When resuming testing:

(cd ~/GDrive/Main/site && source venv/bin/activate && rm -rf "output/*" && pelican --listen --ignore-cache --autoreload --debug)

To get entries from the server to local:

cd ~/GDrive/Main/site
rsync -azi charlie:www/blog/pelican/ content/blog
# DONE: rsync -azi charlie:www/issues/pelican/ content/pages/issues
# DONE: rsync -azi charlie:www/pelican/ content/pages

OK now I’m going to set up a more permanent development environment following https://docs.getpelican.com/en/latest/contribute.html . I had been putting my virtual environment folders inside the source folders for other small projects, but I’ll go with their suggested location in ~/virtualenvs for now since I’ll be dealing with multiple repositories for plugins and Pelican itself.

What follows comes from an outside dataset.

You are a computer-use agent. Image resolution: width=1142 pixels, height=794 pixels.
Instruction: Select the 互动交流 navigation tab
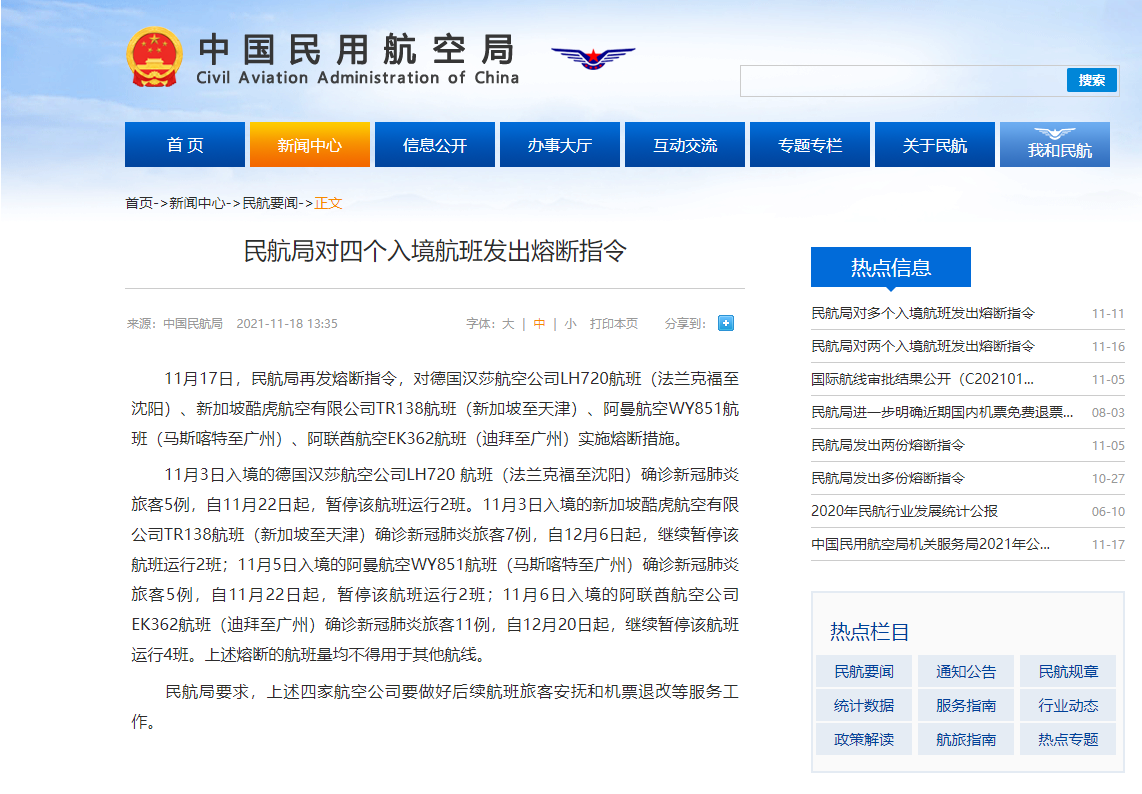pos(685,145)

git clone git@github.com:CNG/pelican.git ~/projects/pelican
cd ~/projects/pelican
git remote add upstream https://github.com/getpelican/pelican.git

mkdir ~/virtualenvs && cd ~/virtualenvs
python3 -m venv pelican
source ~/virtualenvs/pelican/*/activate
python -m pip install --upgrade pip
python -m pip install invoke
cd ~/projects/website/pelican
rm poetry.lock
invoke setup
# If you forget to cd to `pelican` you'll get: Can't find any collection named 'tasks'!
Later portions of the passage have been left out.